Assignment: Reproduce precisely the lines between the start of the data below and the line with "Focus the Reden", both included.

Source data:

* * *

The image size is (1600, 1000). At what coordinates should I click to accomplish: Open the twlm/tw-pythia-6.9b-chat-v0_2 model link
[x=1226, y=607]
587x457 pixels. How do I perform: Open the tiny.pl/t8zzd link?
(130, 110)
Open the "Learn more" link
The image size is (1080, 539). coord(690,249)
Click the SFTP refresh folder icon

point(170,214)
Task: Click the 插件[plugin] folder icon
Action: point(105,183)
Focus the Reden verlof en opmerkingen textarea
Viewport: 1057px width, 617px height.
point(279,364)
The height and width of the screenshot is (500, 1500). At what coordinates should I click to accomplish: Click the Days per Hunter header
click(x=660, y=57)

* * *

Exercise solution:
The image size is (1600, 1000). At what coordinates should I click to accomplish: Open the twlm/tw-pythia-6.9b-chat-v0_2 model link
[x=1226, y=607]
587x457 pixels. How do I perform: Open the tiny.pl/t8zzd link?
(130, 110)
Open the "Learn more" link
The image size is (1080, 539). coord(690,249)
Click the SFTP refresh folder icon

point(170,214)
Task: Click the 插件[plugin] folder icon
Action: point(105,183)
Focus the Reden verlof en opmerkingen textarea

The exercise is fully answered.